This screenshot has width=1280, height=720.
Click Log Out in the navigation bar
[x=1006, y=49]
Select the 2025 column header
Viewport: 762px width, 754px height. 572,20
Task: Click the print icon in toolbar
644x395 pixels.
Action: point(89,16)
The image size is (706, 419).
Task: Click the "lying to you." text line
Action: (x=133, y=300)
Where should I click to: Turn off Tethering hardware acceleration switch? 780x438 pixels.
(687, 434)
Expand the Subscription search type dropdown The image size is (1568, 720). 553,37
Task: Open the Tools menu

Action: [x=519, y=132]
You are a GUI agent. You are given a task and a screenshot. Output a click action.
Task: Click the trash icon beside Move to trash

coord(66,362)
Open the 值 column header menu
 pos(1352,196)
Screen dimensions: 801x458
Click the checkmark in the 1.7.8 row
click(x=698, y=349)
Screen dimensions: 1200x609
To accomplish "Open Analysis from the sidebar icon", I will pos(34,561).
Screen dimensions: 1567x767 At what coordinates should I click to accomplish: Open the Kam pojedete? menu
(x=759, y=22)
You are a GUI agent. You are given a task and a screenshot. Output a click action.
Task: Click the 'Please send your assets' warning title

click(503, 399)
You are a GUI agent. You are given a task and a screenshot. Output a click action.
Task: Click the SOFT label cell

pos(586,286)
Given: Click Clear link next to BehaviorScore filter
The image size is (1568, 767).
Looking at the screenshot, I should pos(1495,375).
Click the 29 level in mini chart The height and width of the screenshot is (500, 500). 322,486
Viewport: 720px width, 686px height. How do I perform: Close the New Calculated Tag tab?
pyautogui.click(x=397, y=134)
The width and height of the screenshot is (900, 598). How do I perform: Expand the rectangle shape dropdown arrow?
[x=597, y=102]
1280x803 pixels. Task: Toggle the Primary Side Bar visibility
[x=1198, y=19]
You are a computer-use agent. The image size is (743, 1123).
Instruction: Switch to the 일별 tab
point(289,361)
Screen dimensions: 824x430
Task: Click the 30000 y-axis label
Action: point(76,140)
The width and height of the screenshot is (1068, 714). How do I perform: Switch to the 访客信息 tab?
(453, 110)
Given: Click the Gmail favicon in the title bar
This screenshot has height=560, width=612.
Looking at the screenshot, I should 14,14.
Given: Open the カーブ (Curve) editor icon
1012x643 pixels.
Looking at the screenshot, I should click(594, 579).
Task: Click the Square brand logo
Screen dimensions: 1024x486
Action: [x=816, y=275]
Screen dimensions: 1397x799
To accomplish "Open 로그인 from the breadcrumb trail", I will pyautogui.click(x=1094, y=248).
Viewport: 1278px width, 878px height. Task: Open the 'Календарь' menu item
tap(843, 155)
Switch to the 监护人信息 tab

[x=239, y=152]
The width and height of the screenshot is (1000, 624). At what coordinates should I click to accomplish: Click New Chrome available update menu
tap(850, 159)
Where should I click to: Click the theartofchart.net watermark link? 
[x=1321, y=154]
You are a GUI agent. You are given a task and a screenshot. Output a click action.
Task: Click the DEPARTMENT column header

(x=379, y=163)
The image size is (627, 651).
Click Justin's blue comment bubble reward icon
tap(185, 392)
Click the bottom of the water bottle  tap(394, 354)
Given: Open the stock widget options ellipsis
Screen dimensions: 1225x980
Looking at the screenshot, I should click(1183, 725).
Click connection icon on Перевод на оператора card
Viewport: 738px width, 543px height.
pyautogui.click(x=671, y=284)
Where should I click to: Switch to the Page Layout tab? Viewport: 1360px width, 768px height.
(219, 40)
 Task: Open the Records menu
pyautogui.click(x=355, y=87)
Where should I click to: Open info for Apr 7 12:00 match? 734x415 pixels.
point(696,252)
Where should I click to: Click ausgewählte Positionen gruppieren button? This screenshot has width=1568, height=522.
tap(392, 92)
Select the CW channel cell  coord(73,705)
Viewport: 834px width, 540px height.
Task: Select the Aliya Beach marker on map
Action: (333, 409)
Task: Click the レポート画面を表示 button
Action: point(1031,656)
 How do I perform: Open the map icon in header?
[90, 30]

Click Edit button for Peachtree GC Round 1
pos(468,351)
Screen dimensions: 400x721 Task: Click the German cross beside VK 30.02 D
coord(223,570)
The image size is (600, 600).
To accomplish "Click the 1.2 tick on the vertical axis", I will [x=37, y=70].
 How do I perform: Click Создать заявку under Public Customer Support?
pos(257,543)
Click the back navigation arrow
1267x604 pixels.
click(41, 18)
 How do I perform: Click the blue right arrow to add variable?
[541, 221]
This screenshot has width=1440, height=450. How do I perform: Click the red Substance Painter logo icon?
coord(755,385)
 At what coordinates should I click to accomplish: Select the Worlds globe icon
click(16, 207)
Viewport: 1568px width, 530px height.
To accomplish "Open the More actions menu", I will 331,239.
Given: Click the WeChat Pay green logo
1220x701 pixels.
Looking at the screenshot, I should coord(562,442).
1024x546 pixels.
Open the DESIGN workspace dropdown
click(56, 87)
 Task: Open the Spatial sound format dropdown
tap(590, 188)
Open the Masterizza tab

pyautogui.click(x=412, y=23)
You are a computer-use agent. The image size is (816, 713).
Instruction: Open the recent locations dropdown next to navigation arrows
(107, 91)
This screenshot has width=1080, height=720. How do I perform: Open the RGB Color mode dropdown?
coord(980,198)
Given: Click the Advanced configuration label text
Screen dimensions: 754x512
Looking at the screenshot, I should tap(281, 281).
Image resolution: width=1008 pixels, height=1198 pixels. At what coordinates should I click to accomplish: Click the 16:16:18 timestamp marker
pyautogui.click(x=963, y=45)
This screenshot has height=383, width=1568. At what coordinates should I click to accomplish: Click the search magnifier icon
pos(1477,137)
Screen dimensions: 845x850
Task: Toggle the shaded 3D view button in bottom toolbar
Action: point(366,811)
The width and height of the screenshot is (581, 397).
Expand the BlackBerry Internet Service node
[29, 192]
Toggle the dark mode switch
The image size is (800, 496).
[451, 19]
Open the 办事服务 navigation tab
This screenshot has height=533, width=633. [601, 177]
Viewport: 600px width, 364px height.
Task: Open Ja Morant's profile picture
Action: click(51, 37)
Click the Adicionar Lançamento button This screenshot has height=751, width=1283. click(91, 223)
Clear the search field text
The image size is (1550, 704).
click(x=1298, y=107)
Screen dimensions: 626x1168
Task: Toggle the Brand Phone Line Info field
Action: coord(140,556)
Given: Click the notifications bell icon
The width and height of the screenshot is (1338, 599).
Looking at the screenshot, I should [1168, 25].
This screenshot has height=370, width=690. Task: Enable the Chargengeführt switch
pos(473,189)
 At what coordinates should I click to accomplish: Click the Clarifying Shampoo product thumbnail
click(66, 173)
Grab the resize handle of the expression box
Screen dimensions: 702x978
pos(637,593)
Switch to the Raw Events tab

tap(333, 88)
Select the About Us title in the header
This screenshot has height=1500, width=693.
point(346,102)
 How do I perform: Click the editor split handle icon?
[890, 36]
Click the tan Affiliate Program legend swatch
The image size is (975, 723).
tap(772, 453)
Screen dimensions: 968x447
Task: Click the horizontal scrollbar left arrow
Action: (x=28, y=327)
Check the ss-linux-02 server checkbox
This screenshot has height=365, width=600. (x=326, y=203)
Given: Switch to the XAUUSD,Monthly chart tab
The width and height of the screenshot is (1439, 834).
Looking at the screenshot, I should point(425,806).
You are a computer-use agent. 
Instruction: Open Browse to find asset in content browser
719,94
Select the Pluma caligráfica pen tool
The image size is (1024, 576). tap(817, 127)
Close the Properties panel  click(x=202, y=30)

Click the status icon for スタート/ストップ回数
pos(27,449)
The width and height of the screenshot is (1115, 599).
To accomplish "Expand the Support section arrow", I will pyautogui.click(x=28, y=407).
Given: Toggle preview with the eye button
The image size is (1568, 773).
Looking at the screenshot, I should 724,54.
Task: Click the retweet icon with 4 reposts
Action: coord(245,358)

☆ ☆ ☆ ☆

| WHAT TO PRODUCE |
Go through the data, and copy each line in which the word "will" appears.

| RESULT OF THE TASK |
To accomplish "Open Analysis from the sidebar icon", I will pos(34,561).
To accomplish "Open 로그인 from the breadcrumb trail", I will pyautogui.click(x=1094, y=248).
To accomplish "Click the 1.2 tick on the vertical axis", I will [x=37, y=70].
To accomplish "Open the More actions menu", I will 331,239.
To accomplish "Expand the Support section arrow", I will pyautogui.click(x=28, y=407).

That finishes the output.